Business mogul Barry Diller on Friday ripped into Apple over the fees it charges companies that have applications on the iPhone maker’s App Store.
For large companies, Apple takes a commission rate of 30% on in-app transactions; for certain smaller developers, the company recently lowered it to 15% after facing criticism.
Apple steadfastly defends its policies, saying the money it gets from commission fees goes into maintaining and securing the App Store in a way that ultimately benefits app makers.
“The idea that they actually justify it by saying, ‘We spend all this money protecting our little App Store,'” Diller said. “I mean, it’s criminal. Well, it will be criminal,” he predicted.
Diller’s comments Friday came on the same day that Apple CEO Tim Cook is set to testify in an antirust case focused on the App Store brought by Epic Games, which makes the widely popular video game Fortnite.
Apple has a “quasi-monopoly” along with Alphabet‘s Google, which runs the Google Play app store for Android devices, Diller said.
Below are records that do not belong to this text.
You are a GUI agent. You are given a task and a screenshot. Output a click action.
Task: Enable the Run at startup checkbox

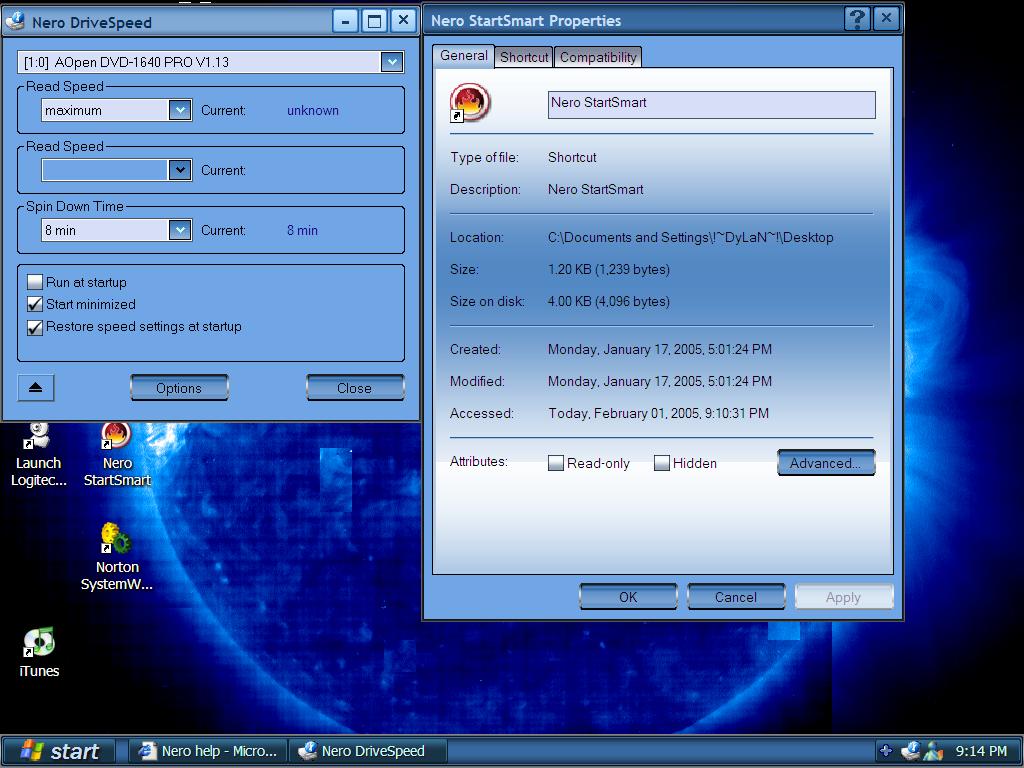[x=35, y=282]
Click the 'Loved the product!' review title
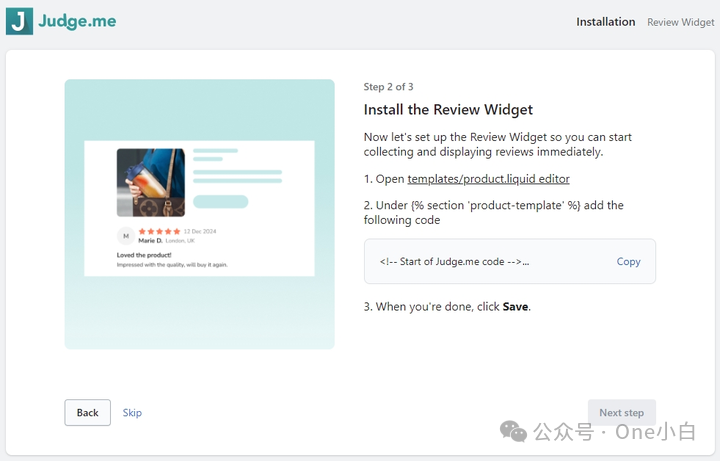The height and width of the screenshot is (461, 720). pos(141,256)
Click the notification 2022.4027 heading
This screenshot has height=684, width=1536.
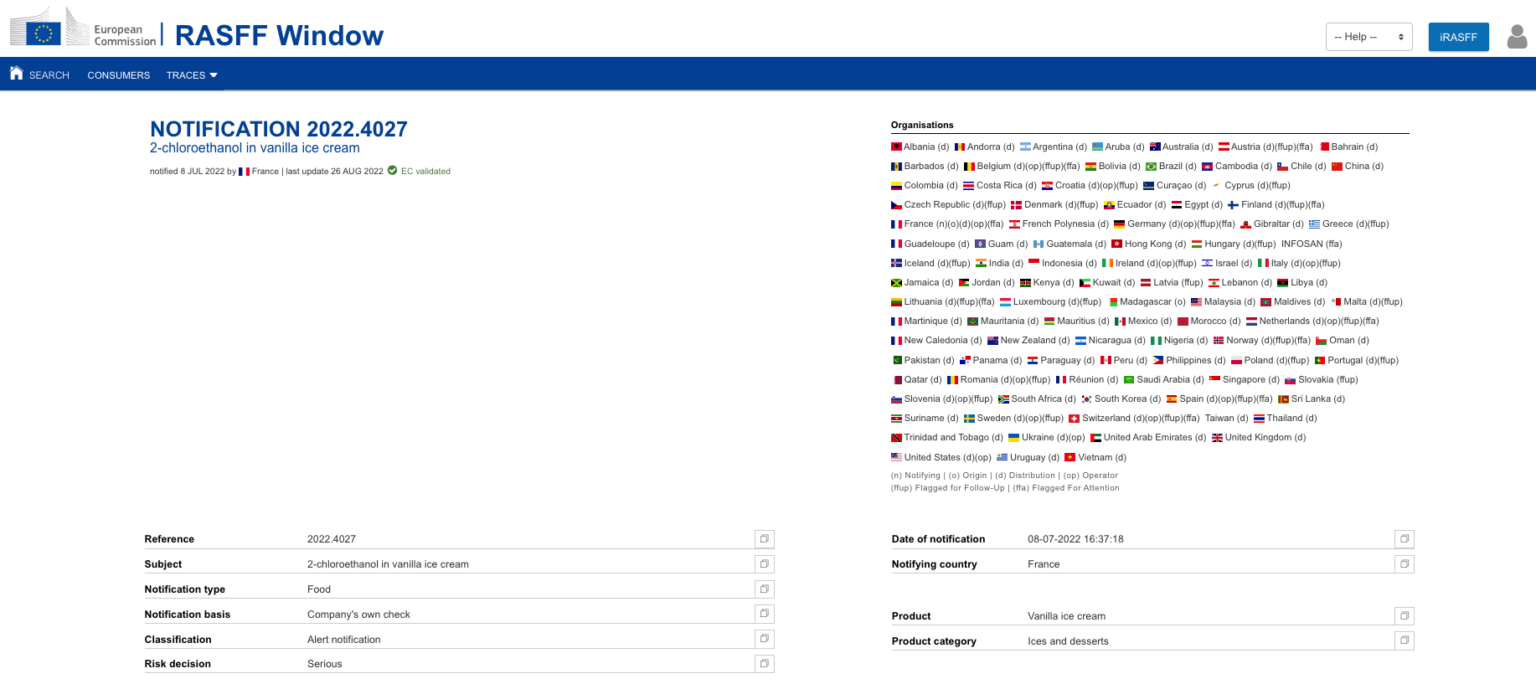tap(278, 129)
Diller took aim at the way Apple forces in-app transactions to flow through the App Store’s payments system. Because Apple provides the payment system, he said the best comparison for Apple is a credit card company, which typically takes around a 2% fee on transactions.
“It’s irrational, 30%. I mean, it makes no sense,” Diller said.
“Match, little Match.com, pays $500 million a year to Apple to go through their store. Does that seem rational to you?” Diller said, referring to the dating company that Diller’s IAC spun out into a separate entity last year.
A look at “Little Island” , a park with numerous cultural offerings on a man-made island in the Hudson River, is scheduled to open in the coming weeks.
Christina Horsten | picture alliance | Getty Images
Diller’s CNBC interview Friday took place on the newly opened Little Island, located on the Hudson River on Manhattan’s west side.
The $260 million, 2.4-acre park — a decade in the making and, at one point, briefly called off — was mostly funded by Diller and his family foundation with his wife, fashion designer Diane von Furstenberg.
Diller has committed around $160 million to help with maintaining Little Island for the next 20 years. New York City also contributed public money for the project.
The design was a collaboration between MNLA, a New York landscape architecture firm and Heatherwick Studio, the London-based firm founded by Thomas Heatherwick, who also was behind the Vessel at Hudson Yards in Manhattan. Heatherwick also designed the Olympic Cauldron for the 2012 games in London.